▸ PASSAGE
++++++++

When Jatavis is on the field, I’ll be watching to see how quickly he’s processing information, whether or not he second-guesses his reads, and how he’s finishing when he has a chance to make plays. When Kyzir is on the field, I’ll be curious to see whether or not the speed with which he’s played in practice translates to game action, how he matches up with backs and tight ends in coverage, and how his teammates respond to the big hits he’s sure to make.

The Safeties

The Players: Derwin James, Jahleel Addae, Rayshawn Jenkins, Desmond King, Adrian Phillips, Jaylen Watkins

The Chargers have been rotating several players at both safety positions in practice and, not surprisingly, all of those moving parts have led to some breakdowns in the back end of the defense. With Derwin James, Jahleel Addae, Rayshawn Jenkins, Desmond King, Adrian Phillips and Jaylen Watkins all likely to see time at one or both safety spots throughout the game, it wouldn’t be unreasonable to expect more breakdowns in Arizona.

First and foremost, I’d really like to discover that the talk of Jahleel Addae at free safety is just that – talk – and the team will allow him to focus on building on the year he had at strong safety in 2017. Second, I’m curious to see how the secondary communicates with so many guys rotating through the safety positions. An finally, I’d like to see Rayshawn Jenkins grab the free safety job by the throat so Desmond King can focus on his role as the slot corner.

++++++++

▸ SUPPLIED INFORMATION
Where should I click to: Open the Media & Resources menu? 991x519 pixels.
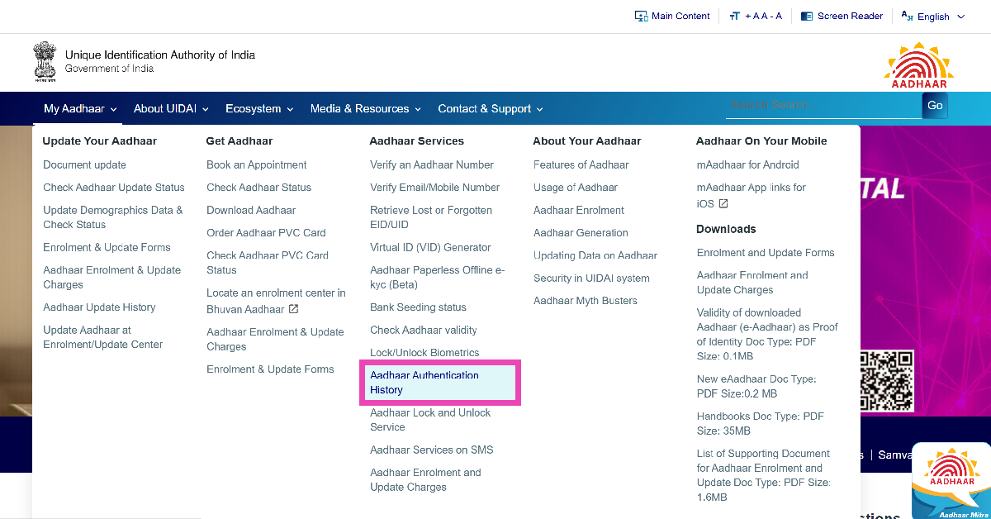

++++++++

▸ STATED EXERCISE 1
Transcribe the Chargers defense preview, starting at "The Chargers have" and ending at "breakdowns in Arizona.".
▸ STATED EXERCISE 2
Write the next part of the Chargers defense preview, picking up after its final sentence.

▸ EXPECTED ANSWER 1
The Chargers have been rotating several players at both safety positions in practice and, not surprisingly, all of those moving parts have led to some breakdowns in the back end of the defense. With Derwin James, Jahleel Addae, Rayshawn Jenkins, Desmond King, Adrian Phillips and Jaylen Watkins all likely to see time at one or both safety spots throughout the game, it wouldn’t be unreasonable to expect more breakdowns in Arizona.

▸ EXPECTED ANSWER 2
Special Teams/The UDFA’s

The Players: Ben Johnson, D’Juan Hines, Tony Brown

In my estimation, Ben Johnson, D’Juan Hines and Tony Brown are three of the four most likely members of this year’s undrafted free agent class to make the final 53-man roster (Steven Richardson being the fourth) and, if they’re going to make good on that assessment, it will have as much to do with their special teams contributions as the value they provide on offense or defense. It’s no coincidence that Johnson and Brown, in particular, were core contributors on special teams in college and have the potential to make an immediate impact in the third phase of the game.

I’ll keep this simple – based on their college pedigrees and early feedback from their coaches, I fully expect all three of these players to show up repeatedly covering kicks and punts in Arizona. Should they live up to those expectations, all three of them should begin to climb the depth charts at their respective positions. While Brown probably faces the most difficult road to a roster spot of the three considering the talent the Chargers have in the secondary, he might also be the most skilled and the most valuable special teams player of the group – a fact I don’t think will be lost on Anthony Lynn, who happened to earn his living on special teams.

Well, that’s it – that’s what I’ll be watching during the Chargers first preseason game. In terms of position battles, I’ll be watching for someone to separate themselves at backup quarterback, wide receiver, safety and weak side linebacker, while also monitoring the communication in the secondary and the special teams contributions of some of the team’s more promising undrafted free agents.